CS 91.3 Lab 4: Research Datasets
Due Tuesday, February 15, by midnight (23:59, EST)
Goals
The goals for this lab assignment are:
-
Learn how to find a research dataset
-
Learn how to find the related code
-
Get familiar with code of LDA
-
Get familiar with code of SVM
1. Download Datasets (10 min)
-
Download 'Data sets 2a' from official website. I have already shown you the procedures in class.
-
Download the 'description' file from the same page.
-
Download the Pre-processed dataset
2. Run the time() function (10 min)
3. Reproductivity (50 min)
-
Paper 1: 'Fast and Accurate Multiclass …',
-
Follow the instructions on the GitHub page.
-
-
Paper 2: 'Exploring Embedding Methods …',
-
Follow the instructions on the GitHub page.
-
-
For both of the two papers from PWC above:
-
Download the existing code
-
Set up the coding environment
-
Run the existing code
-
Track the execution time and write them down in your notes.txt file. For example, 'Total running time of the script: ( 0 minutes 4.159 seconds)'.
-
Take the screenshots of your results after running the code.
-
4. LDA (10 min)
-
Example 1: 'Normal, Ledoit-Wolf …'
-
Download Python source code: plot_lda.py
-
-
Example 2: 'Comparison of LDA and PCA ..'
-
Download Python source code: plot_pca_vs_lda.py'
-
-
For both of the two examples above:
-
Download the existing code
-
Set up the coding environment
-
Run the existing code
-
Track the execution time and write them down in your notes.txt file.
-
Take the screenshots of your results after running the code.
-
-
Write in your own words what LDA is, in four to five sentences, in your notes.txt file.
5. SVM (10 min)
-
Example 1: 'SVM: Maximum margin …'
-
Download Python source code: plot_separating_hyperplane.py
-
-
Example 2: 'Plot different SVM …'
-
Download Python source code: plot_iris_svc.py
-
-
For both of the two examples above:
-
Download the existing code
-
Set up the coding environment
-
Run the existing code
-
Track the execution time and write them down in your notes.txt file.
-
Take the screenshots of your results after running the code.
-
-
Write in your own words what SVM is, in four to five sentences, in your notes.txt file.
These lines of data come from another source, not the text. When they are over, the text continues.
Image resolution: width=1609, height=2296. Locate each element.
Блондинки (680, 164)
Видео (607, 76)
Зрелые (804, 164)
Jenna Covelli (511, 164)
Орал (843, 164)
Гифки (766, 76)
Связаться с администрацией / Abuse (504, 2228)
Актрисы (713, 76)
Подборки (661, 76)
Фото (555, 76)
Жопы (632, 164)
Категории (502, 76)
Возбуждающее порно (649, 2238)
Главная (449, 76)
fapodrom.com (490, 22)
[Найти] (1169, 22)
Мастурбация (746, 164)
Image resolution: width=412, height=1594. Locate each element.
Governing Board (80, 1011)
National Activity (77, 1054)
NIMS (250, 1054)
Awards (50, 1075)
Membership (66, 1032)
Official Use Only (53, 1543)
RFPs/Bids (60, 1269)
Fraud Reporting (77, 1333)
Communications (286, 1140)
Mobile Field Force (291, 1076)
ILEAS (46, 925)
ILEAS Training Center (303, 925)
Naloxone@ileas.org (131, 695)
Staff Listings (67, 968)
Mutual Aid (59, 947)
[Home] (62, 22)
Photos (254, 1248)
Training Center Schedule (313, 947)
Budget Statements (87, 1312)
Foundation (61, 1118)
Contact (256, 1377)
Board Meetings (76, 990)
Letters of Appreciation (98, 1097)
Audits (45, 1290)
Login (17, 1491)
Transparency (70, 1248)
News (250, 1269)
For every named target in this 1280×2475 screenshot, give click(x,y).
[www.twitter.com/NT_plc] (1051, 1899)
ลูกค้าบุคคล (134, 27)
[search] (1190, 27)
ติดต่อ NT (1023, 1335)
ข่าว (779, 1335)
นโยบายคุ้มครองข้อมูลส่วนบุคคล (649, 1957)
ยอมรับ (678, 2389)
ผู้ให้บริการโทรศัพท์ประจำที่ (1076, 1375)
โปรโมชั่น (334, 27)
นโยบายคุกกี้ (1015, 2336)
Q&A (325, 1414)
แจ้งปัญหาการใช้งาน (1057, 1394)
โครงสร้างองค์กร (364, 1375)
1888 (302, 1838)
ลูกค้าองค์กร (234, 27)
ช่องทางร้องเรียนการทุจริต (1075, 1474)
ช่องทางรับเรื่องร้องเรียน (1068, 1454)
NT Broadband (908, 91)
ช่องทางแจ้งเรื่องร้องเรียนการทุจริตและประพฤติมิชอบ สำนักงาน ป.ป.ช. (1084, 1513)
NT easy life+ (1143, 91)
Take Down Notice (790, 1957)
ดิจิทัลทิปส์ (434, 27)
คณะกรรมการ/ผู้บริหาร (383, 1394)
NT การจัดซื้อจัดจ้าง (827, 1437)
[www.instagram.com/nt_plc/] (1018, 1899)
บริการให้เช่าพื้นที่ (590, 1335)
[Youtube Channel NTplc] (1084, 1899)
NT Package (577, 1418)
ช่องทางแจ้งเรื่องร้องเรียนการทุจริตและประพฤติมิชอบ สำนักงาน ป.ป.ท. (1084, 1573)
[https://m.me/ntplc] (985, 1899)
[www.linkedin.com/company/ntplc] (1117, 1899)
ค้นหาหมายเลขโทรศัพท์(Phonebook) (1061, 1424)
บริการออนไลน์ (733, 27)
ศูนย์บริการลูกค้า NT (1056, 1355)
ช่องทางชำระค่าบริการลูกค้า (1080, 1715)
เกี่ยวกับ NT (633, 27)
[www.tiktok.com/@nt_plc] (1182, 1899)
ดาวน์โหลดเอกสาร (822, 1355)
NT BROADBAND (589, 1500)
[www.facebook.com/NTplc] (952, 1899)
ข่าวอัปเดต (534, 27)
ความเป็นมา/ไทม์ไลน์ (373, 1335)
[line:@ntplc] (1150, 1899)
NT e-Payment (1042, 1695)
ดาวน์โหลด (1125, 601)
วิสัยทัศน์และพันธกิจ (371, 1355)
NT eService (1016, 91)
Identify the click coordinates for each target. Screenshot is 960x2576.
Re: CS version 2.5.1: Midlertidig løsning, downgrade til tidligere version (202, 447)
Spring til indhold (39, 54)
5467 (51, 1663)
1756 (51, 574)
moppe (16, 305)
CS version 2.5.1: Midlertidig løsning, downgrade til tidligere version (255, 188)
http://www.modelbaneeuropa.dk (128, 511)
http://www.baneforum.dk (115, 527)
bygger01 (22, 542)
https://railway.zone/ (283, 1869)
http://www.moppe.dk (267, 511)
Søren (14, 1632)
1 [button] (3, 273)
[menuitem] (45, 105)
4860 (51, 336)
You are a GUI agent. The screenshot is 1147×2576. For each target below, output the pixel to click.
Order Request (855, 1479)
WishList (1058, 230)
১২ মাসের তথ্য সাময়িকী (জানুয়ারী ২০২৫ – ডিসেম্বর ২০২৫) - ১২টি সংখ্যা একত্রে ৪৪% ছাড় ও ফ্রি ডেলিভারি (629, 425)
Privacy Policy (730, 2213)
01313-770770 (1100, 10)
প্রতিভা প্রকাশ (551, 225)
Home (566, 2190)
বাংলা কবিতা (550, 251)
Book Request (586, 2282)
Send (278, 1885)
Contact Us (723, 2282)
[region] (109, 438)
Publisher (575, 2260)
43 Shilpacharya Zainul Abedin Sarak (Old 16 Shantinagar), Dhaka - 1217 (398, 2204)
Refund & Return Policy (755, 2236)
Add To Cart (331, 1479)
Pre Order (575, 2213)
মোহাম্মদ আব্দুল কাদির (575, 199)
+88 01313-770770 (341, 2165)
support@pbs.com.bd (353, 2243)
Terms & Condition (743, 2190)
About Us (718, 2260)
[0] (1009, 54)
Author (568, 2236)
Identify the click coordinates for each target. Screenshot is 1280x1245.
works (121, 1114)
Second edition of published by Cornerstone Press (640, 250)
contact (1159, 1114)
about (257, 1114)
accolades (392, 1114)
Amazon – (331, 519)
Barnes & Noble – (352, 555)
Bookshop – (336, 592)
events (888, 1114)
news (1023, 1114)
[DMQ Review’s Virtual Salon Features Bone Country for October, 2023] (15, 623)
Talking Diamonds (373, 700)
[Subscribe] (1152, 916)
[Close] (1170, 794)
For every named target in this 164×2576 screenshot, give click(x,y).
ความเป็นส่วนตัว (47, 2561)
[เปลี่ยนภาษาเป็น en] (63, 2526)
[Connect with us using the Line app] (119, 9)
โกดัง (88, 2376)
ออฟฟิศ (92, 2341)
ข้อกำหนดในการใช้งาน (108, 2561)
6. Your research project (Four hours)
-
Example Paper 1: 'Fast and Accurate Multiclass …'
-
Example Paper 2: 'Exploring Embedding Methods …'
-
Write 'Dataset' sections to both your poster and paper, including
-
Dataset source
-
Dataset description
-
-
You may use the two above examples' dataset related sections as references.
7. Submission Guide
-
Each team only submits one file, lab_4_lastname1_lastname2.zip, including
-
lab_4_lastname1_lastname2.PDF for your poster and paper draft, including 'Introduction' and 'Dataset' sections.
-
notes_lab_4_lastname1_lastname2.txt for your notes.
-
A screenshot folder for all the screenshots files (PNG or JPEG), total size less than 10 M.
-
8. Notes
-
Each team only needs to submit one ZIP file, with both names on it.
-
Email 'xqu1@swarthmore.edu' your Lab 4 files as lab_4_lastname1_lastname2.zip.
-
The team members from the same team may get the same score.
-
Lab assignments will typically be released on Wednesday and will be due by midnight on the following Tuesday. This lab was released on 02/09 and will be due by midnight on 02/15.